__ASSIGNMENT__
All entries must be given again exactly as written.

__EXTRACTED ENTRIES__
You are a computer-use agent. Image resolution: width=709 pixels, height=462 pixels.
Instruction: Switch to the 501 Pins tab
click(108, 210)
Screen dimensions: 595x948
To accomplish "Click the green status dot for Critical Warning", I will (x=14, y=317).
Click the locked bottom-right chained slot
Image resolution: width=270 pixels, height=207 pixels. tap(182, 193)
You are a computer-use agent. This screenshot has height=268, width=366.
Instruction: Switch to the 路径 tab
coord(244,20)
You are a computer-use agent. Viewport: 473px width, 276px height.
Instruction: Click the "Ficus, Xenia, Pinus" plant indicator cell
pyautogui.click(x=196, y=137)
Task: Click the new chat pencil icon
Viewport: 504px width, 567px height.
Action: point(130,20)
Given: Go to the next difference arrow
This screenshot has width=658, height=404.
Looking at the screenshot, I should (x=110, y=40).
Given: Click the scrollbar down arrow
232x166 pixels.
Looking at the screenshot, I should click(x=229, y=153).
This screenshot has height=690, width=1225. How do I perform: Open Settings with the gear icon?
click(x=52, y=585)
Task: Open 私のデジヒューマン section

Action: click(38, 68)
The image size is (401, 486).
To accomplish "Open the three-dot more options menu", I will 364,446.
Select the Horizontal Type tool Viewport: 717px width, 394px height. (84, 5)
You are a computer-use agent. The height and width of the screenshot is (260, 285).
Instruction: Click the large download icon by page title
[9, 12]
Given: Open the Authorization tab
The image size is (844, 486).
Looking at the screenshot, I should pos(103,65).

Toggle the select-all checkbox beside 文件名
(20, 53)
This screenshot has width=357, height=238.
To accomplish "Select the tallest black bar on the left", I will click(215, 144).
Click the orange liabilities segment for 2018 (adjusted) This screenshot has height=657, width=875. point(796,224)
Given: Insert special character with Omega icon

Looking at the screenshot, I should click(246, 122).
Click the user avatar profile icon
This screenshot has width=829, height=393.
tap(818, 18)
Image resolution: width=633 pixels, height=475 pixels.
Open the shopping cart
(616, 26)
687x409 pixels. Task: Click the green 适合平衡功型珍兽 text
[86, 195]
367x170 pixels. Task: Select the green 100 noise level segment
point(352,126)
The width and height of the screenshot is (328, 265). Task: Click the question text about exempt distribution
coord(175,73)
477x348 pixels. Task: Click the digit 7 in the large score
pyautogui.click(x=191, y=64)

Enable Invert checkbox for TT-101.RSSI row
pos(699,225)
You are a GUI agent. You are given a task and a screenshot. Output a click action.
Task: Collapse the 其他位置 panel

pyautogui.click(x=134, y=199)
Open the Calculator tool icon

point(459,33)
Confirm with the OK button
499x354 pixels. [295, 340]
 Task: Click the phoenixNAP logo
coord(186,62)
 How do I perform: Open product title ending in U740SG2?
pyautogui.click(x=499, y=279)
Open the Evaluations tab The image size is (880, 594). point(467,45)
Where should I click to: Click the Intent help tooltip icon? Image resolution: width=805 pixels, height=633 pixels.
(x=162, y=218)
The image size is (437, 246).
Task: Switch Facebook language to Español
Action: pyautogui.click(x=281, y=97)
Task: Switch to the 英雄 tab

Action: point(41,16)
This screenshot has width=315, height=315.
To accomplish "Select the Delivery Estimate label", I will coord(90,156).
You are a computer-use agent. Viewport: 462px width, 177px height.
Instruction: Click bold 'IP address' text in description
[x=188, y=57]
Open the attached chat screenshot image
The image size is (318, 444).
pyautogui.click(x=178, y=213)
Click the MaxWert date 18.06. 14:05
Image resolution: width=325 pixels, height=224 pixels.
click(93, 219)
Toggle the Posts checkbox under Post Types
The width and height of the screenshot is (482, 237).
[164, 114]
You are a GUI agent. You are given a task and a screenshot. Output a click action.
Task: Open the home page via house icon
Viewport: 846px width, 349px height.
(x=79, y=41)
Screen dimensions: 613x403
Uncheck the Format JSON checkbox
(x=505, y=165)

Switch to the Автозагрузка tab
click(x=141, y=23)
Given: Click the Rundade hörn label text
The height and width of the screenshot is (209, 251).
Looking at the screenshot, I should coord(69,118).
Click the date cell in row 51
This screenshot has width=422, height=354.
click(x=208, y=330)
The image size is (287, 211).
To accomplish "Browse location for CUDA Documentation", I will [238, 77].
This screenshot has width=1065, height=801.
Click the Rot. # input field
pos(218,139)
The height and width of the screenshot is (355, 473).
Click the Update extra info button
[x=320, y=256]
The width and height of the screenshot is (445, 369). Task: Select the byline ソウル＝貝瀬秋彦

__OUTPUT__
You are a computer-use agent. Image resolution: width=709 pixels, height=462 pixels.
Instruction: Switch to the 501 Pins tab
click(108, 210)
Screen dimensions: 595x948
To accomplish "Click the green status dot for Critical Warning", I will (x=14, y=317).
Click the locked bottom-right chained slot
Image resolution: width=270 pixels, height=207 pixels. tap(182, 193)
You are a computer-use agent. This screenshot has height=268, width=366.
Instruction: Switch to the 路径 tab
coord(244,20)
You are a computer-use agent. Viewport: 473px width, 276px height.
Instruction: Click the "Ficus, Xenia, Pinus" plant indicator cell
pyautogui.click(x=196, y=137)
Task: Click the new chat pencil icon
Viewport: 504px width, 567px height.
Action: point(130,20)
Given: Go to the next difference arrow
This screenshot has width=658, height=404.
Looking at the screenshot, I should (x=110, y=40).
Given: Click the scrollbar down arrow
232x166 pixels.
Looking at the screenshot, I should click(x=229, y=153).
This screenshot has height=690, width=1225. How do I perform: Open Settings with the gear icon?
click(x=52, y=585)
Task: Open 私のデジヒューマン section

Action: click(38, 68)
The image size is (401, 486).
To accomplish "Open the three-dot more options menu", I will 364,446.
Select the Horizontal Type tool Viewport: 717px width, 394px height. (84, 5)
You are a computer-use agent. The height and width of the screenshot is (260, 285).
Instruction: Click the large download icon by page title
[9, 12]
Given: Open the Authorization tab
The image size is (844, 486).
Looking at the screenshot, I should pos(103,65).

Toggle the select-all checkbox beside 文件名
(20, 53)
This screenshot has width=357, height=238.
To accomplish "Select the tallest black bar on the left", I will click(215, 144).
Click the orange liabilities segment for 2018 (adjusted) This screenshot has height=657, width=875. point(796,224)
Given: Insert special character with Omega icon

Looking at the screenshot, I should click(246, 122).
Click the user avatar profile icon
This screenshot has width=829, height=393.
tap(818, 18)
Image resolution: width=633 pixels, height=475 pixels.
Open the shopping cart
(616, 26)
687x409 pixels. Task: Click the green 适合平衡功型珍兽 text
[86, 195]
367x170 pixels. Task: Select the green 100 noise level segment
point(352,126)
The width and height of the screenshot is (328, 265). Task: Click the question text about exempt distribution
coord(175,73)
477x348 pixels. Task: Click the digit 7 in the large score
pyautogui.click(x=191, y=64)

Enable Invert checkbox for TT-101.RSSI row
pos(699,225)
You are a GUI agent. You are given a task and a screenshot. Output a click action.
Task: Collapse the 其他位置 panel

pyautogui.click(x=134, y=199)
Open the Calculator tool icon

point(459,33)
Confirm with the OK button
499x354 pixels. [295, 340]
 Task: Click the phoenixNAP logo
coord(186,62)
 How do I perform: Open product title ending in U740SG2?
pyautogui.click(x=499, y=279)
Open the Evaluations tab The image size is (880, 594). point(467,45)
Where should I click to: Click the Intent help tooltip icon? Image resolution: width=805 pixels, height=633 pixels.
(x=162, y=218)
The image size is (437, 246).
Task: Switch Facebook language to Español
Action: pyautogui.click(x=281, y=97)
Task: Switch to the 英雄 tab

Action: point(41,16)
This screenshot has width=315, height=315.
To accomplish "Select the Delivery Estimate label", I will coord(90,156).
You are a computer-use agent. Viewport: 462px width, 177px height.
Instruction: Click bold 'IP address' text in description
[x=188, y=57]
Open the attached chat screenshot image
The image size is (318, 444).
pyautogui.click(x=178, y=213)
Click the MaxWert date 18.06. 14:05
Image resolution: width=325 pixels, height=224 pixels.
click(93, 219)
Toggle the Posts checkbox under Post Types
The width and height of the screenshot is (482, 237).
[164, 114]
You are a GUI agent. You are given a task and a screenshot. Output a click action.
Task: Open the home page via house icon
Viewport: 846px width, 349px height.
(x=79, y=41)
Screen dimensions: 613x403
Uncheck the Format JSON checkbox
(x=505, y=165)

Switch to the Автозагрузка tab
click(x=141, y=23)
Given: Click the Rundade hörn label text
The height and width of the screenshot is (209, 251).
Looking at the screenshot, I should coord(69,118).
Click the date cell in row 51
This screenshot has width=422, height=354.
click(x=208, y=330)
The image size is (287, 211).
To accomplish "Browse location for CUDA Documentation", I will [238, 77].
This screenshot has width=1065, height=801.
Click the Rot. # input field
pos(218,139)
The height and width of the screenshot is (355, 473).
Click the Update extra info button
[x=320, y=256]
The width and height of the screenshot is (445, 369). Task: Select the byline ソウル＝貝瀬秋彦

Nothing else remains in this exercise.